Steamworld Heist, set in the same universe as the Steamworld Dig games, plays absolutely nothing like those games. Where those games were exploration-heavy platformers with Metroidvania elements, Steamworld Heist is a Turn-Based Strategy RPG with some Platformer elements.

What has remained from those games is their overall theme and aesthetic of a post-apocalyptic society of robots that copies a lot of its look and feel and vernacular from classic Westerns. It makes for a cute presentation that’s endearing, although not necessarily impressive in any way.
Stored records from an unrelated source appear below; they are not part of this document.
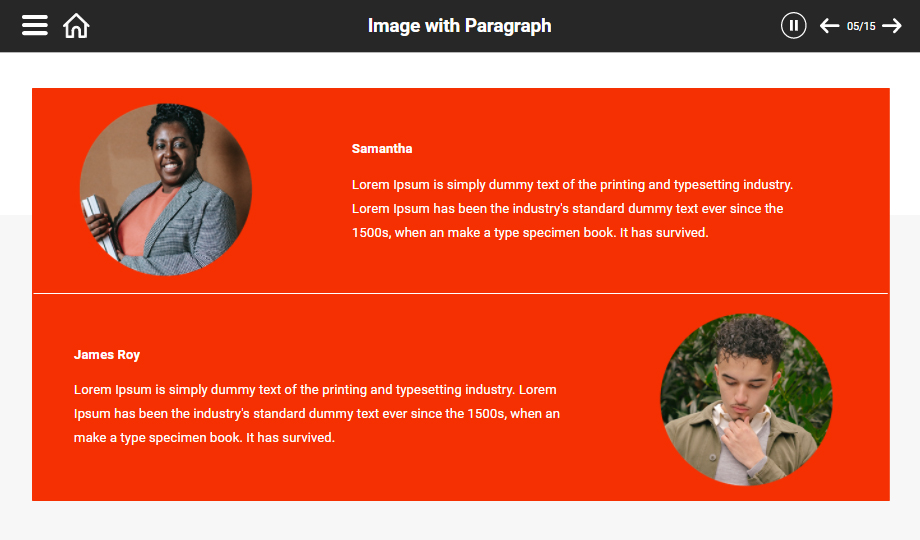Pause the slide playback
The height and width of the screenshot is (540, 920).
[x=793, y=26]
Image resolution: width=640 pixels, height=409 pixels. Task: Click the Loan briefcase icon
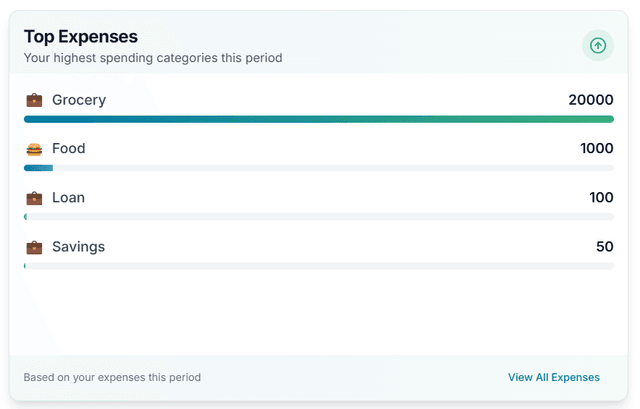34,198
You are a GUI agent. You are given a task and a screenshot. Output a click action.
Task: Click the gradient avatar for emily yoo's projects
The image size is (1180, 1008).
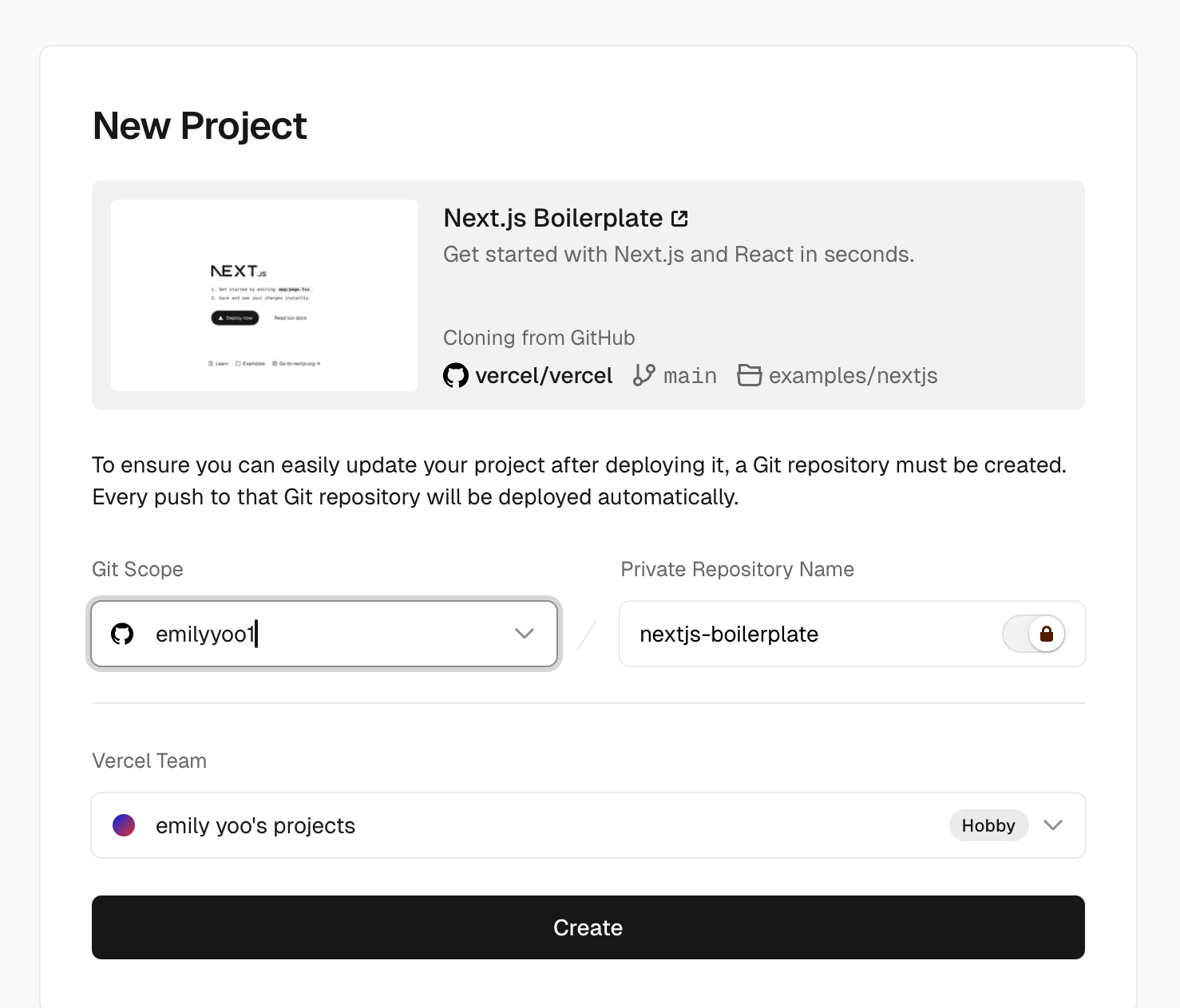point(124,825)
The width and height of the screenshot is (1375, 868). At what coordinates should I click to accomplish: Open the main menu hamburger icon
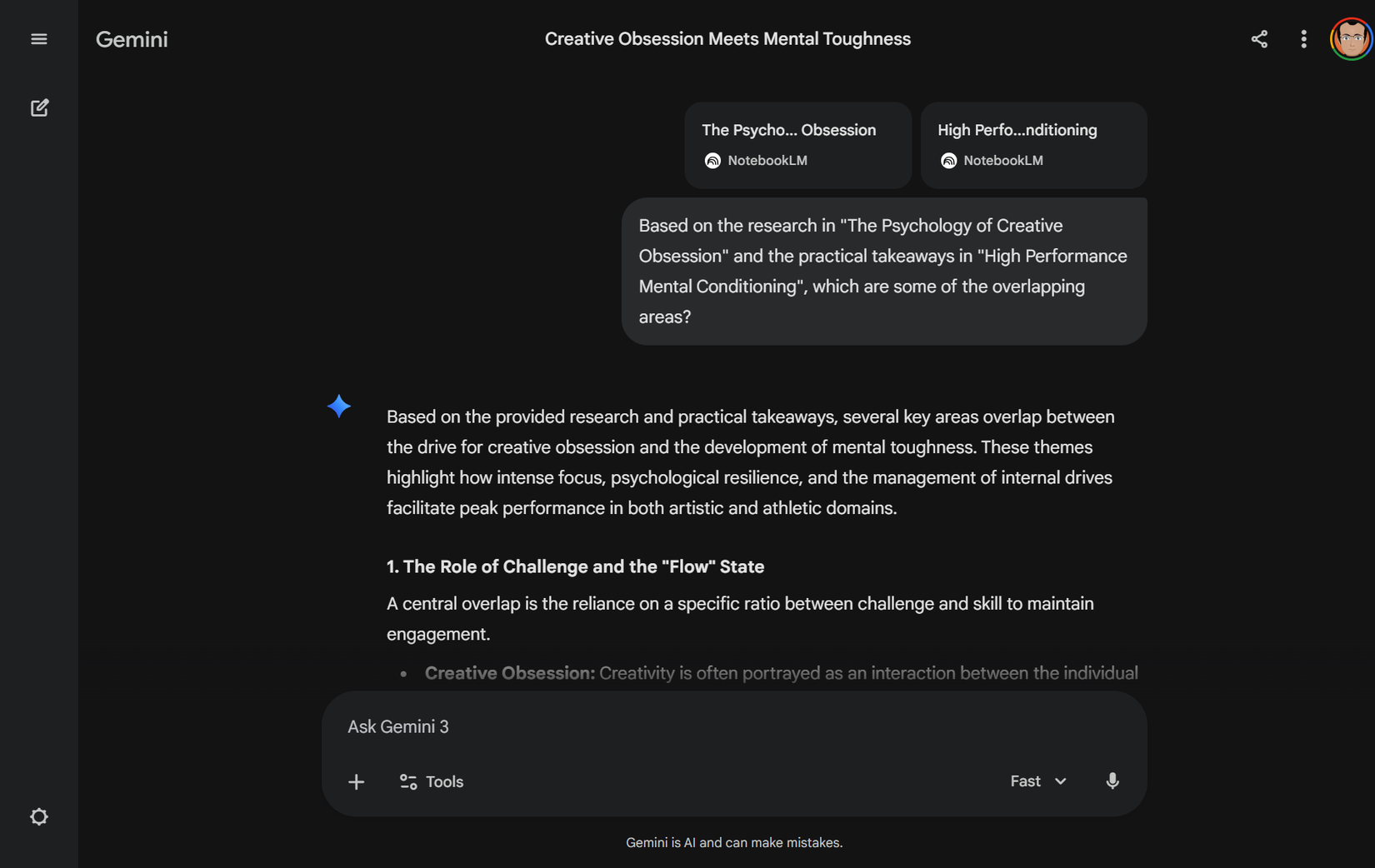(39, 39)
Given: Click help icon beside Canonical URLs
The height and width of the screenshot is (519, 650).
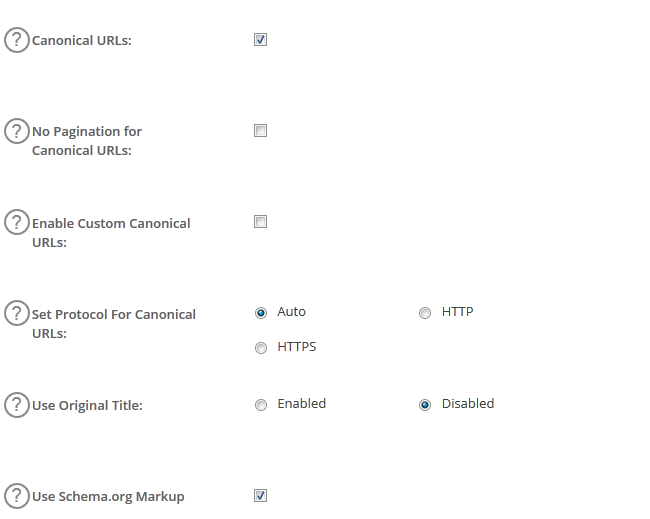Looking at the screenshot, I should (x=17, y=40).

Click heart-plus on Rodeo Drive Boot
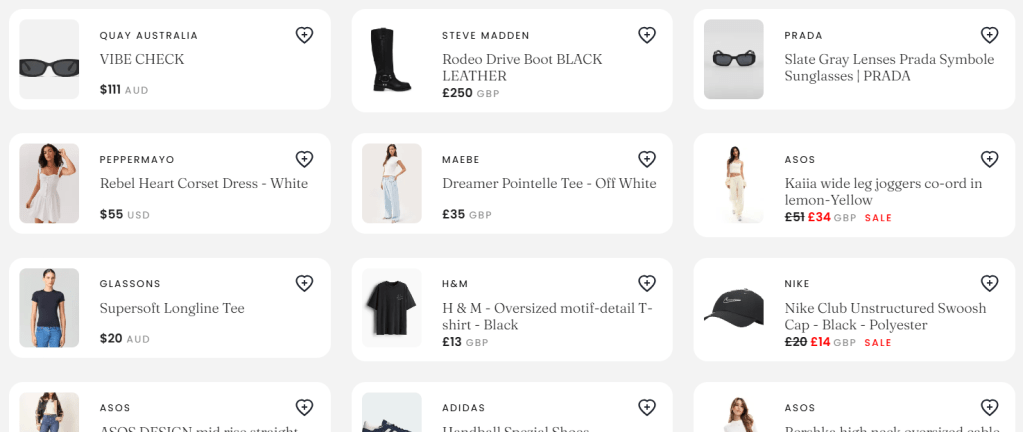click(647, 35)
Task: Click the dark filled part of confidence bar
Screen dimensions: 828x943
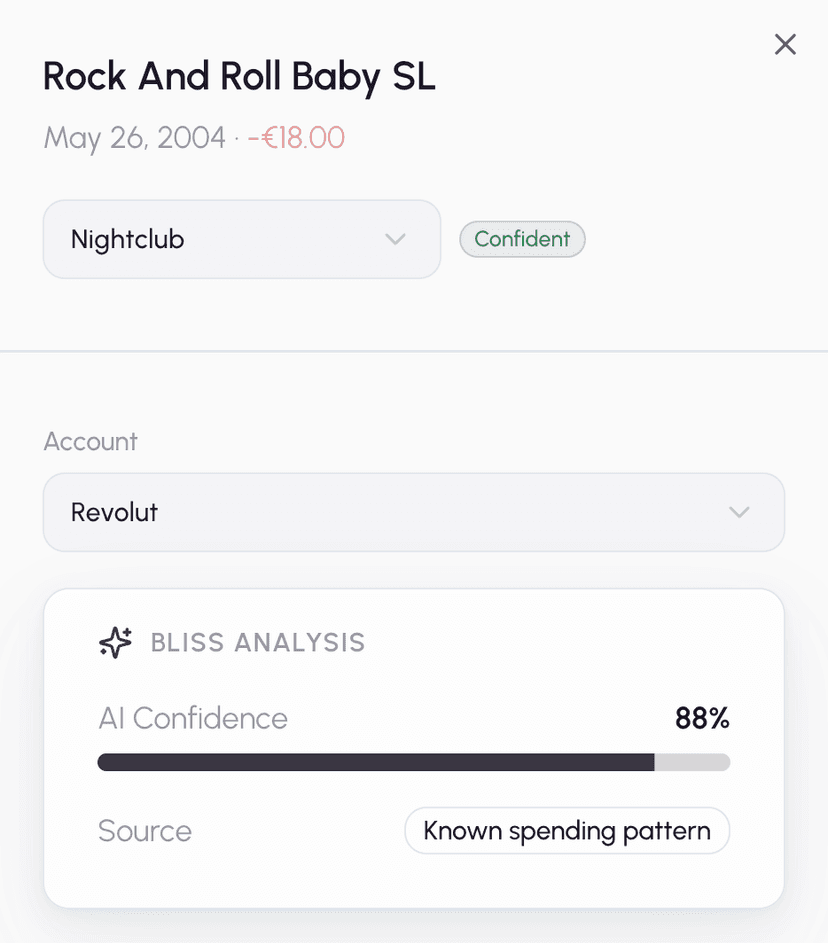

As for the gameplay, players will be taking their team of robots into combat with other robots on a 2D platforming-style stage, with everything being turn-based. Every robot has a distance they can cover in a turn, and there are a few different kind of weapons they can fight with. Actually firing a weapon requires that players judge the trajectory and cover when making their shot, trying to determine if they have the angle needed to hit the target.

It’s a unique approach to the genre, but it’s not without its issues. Firstly, given the level layouts, the game kinda’ naturally falls into a pattern of “get into room, clear the room, repeat, which can get a bit, well, repetitive. In addition, the strategy is undermined somewhat by enemies’ ability to simply walk right past you and your cover to shoot you from behind. It kinda’ defeats the whole point of seeking cover when it’s so easily undermined. I should note that your characters don’t seem to have the same freedom to slip behind enemies.

There’s also not a whole lot of choices to make in terms of skill progression and loadout – every character automatically learns character-specific skills when they level up, with no options for the player, and your selection of weapons with which to equip them isn’t all that varied.

The Ultimate Edition of Steamworld Heist on Nintendo Switch includes all of the game’s DLC, most notably The Outsider campaign, along with its extra characters and items.

It’s frustrating that much of Steamworld Heist’s design is so limited when other parts of it are so delightfully inventive. It’s still worth playing, but it feels like this game had potential to be much more fun and interesting than it ended up being.

tl;dr – Steamworld Heist is a Turn-Based Strategy-RPG with Platformer elements, where you position Wild West-themed robots in shootouts to try to ensure that they have the right trajectories to take out enemies. It’s a unique spin on the genre, but it’s undercut by a lack of character customization and game mechanics that limit the strategy of combat and make missions repetitive. It’s still good, but it should have been better than this.